Hay mucho movimiento, hay mucho jaleo, difuso jaleo… pero la noche está en calma, está templada. El viento sopla contra mí pero no me siento débil, me siento arropada. Sigo sin darme cuenta de que me quiere decir algo.
Cuando las cuatro paredes donde vivo me achuchan y llenan el espacio de bochorno para asfixiarme (aún siendo pleno invierno y abriendo las ventanas), salgo con poco abrigo a respirar. Salgo a sentir ese aire en las manos, en la cara, incluso en los pies cuando me atrevo a salir con sandalias.
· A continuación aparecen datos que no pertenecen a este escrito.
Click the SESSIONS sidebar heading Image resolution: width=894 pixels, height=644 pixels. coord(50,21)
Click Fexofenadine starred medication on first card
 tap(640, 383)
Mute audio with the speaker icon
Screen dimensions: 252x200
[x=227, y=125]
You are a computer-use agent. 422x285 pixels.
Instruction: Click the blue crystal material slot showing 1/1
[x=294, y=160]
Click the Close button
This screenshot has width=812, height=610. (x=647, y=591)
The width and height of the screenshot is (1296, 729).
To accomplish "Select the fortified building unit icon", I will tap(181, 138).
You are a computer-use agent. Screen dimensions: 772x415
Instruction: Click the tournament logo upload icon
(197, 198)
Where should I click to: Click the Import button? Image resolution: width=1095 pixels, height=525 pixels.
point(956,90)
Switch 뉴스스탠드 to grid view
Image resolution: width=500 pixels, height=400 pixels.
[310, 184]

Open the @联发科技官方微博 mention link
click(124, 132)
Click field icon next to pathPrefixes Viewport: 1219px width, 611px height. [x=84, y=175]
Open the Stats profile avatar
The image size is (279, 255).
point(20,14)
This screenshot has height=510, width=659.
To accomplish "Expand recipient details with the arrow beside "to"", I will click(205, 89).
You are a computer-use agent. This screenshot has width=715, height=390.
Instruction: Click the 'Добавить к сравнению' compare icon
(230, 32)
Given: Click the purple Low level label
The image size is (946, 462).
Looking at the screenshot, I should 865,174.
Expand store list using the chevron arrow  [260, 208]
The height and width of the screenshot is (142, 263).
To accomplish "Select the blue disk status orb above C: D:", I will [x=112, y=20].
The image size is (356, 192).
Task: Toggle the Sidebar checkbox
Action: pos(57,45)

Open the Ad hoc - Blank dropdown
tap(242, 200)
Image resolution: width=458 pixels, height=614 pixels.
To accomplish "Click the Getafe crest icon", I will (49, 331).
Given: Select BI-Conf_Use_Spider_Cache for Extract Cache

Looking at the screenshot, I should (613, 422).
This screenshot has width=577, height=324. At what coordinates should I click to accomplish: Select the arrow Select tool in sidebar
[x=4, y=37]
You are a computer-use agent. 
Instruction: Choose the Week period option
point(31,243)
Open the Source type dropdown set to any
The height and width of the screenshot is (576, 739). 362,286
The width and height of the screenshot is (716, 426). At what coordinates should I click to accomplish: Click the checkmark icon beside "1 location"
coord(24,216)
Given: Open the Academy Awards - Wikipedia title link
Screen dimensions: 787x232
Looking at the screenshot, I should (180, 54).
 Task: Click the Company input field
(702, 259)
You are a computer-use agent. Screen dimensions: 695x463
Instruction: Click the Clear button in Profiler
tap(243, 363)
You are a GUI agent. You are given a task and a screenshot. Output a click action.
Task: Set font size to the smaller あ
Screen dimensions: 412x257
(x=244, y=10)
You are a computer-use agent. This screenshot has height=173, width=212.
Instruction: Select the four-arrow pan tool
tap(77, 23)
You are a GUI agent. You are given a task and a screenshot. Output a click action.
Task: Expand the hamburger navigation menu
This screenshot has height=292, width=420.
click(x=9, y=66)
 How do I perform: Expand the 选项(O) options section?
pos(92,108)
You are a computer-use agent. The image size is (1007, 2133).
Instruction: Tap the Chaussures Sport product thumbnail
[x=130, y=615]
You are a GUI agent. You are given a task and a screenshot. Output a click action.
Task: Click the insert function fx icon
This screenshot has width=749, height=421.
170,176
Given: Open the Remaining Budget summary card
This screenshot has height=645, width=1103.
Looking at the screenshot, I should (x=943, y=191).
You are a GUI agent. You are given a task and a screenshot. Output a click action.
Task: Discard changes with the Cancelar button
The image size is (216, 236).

Esta noche ha vuelto a decirme algo. Esta vez les oí, pero no sé que me han dicho. Con una extraña, pero no incómoda sensación, me siento empujada a entrar en el corrillo de árboles que veo no muy lejos pero sí muy oscuros. Una rama me invita a entrar. Accedo a ser empujada y me dejo llevar.
Intentan llevarme al centro. Se manifiesta en mí cierto pudor por mirar hacia el cielo y verme envuelta en ellos. Después, todo sucedió lentamente; difuso, pero lento. Me embargó una desazón y unas tremendas ganas de llorar. Sigo mostrando respeto por entrar al círculo. Algo dentro de mí, no me dejaba tocar el tronco. Decidí afrontarlo paso por paso: primero las puntas de los dedos, después la palma, las dos manos…tocar el nudo, sentir la energía… Al regresar a las cuatro paredes, la pesadez había desaparecido.
Los árboles me han hablado a través de la energía y ha sido muy bonito, pero a la vez muy frustrante. Es una sacudida interna similar a lo que sentir cuando rompí la guitarra a golpes contra una roca. Es…difícil de explicar.